The above datasets fall within our cone search. In other words, their target coordinates are within 10 arcseconds of the coordinates that we defined.

Query by Criteria#

In some cases, we may want to run queries with non-positional parameters. To accomplish this, we use the query_criteria function.

For any of our query functions, we can filter our results by the value of columns in the dataset.

Let’s say that we want observations from HST’s Wide Field Camera 3 (WFC3) instument that use the F555W filter. We are only interested in datasets connected to proposal number 15879.

# Query with column criteria
results = missions.query_criteria(sci_instrume='WFC3',  # From Wide Field Camera 3
                                  sci_spec_1234='F555W',  # Uses F555W filter
                                  sci_pep_id=15879,  # Proposal number 15879
                                  select_cols=['sci_instrume', 'sci_spec_1234', 'sci_pep_id', 'sci_pi_last_name'])

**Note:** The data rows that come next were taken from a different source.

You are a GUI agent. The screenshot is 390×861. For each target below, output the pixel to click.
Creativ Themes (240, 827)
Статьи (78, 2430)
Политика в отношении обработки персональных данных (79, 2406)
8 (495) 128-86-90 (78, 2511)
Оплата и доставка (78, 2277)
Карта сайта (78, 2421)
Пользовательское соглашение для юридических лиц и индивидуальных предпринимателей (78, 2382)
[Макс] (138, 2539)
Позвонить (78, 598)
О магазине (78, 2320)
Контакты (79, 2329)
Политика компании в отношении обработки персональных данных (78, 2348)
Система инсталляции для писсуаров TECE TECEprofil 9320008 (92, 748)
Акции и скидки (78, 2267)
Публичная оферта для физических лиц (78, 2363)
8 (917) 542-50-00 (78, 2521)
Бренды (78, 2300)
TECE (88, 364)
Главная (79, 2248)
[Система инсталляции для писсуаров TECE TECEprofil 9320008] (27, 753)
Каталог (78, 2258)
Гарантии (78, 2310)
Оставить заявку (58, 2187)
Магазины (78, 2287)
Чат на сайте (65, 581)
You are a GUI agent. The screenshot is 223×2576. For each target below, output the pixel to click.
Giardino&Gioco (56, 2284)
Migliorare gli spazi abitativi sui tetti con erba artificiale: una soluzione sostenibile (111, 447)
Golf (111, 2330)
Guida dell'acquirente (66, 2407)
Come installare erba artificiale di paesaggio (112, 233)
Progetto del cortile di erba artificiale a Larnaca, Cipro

# Display the first 5 results
print(f'Total number of results: {len(results)}')
results[:5]
Total number of results: 98
Table masked=True length=5
sci_data_set_namesci_instrumesci_spec_1234sci_pep_idsci_pi_last_name
str9str6str5int64str5
IE37NAHHQWFC3F555W15879RIESS
IE37NAHIQWFC3F555W15879RIESS
IE37NBARQWFC3F555W15879RIESS
IE37NBASQWFC3F555W15879RIESS
IE37NBATQWFC3F555W15879RIESS

To exclude and filter out a certain value from the results, we can prepend the value with !.

Let’s run the same query as above, but this time, we will filter out datasets that use the F555W filter.

# Filtered query, excluding datasets using F555W filter
results = missions.query_criteria(sci_instrume='WFC3', 
                                  sci_spec_1234='!F555W',  # Excludes datasets that use F555W filter
                                  sci_pep_id=15879,
                                  select_cols=['sci_instrume', 'sci_spec_1234', 'sci_pep_id', 'sci_pi_last_name'])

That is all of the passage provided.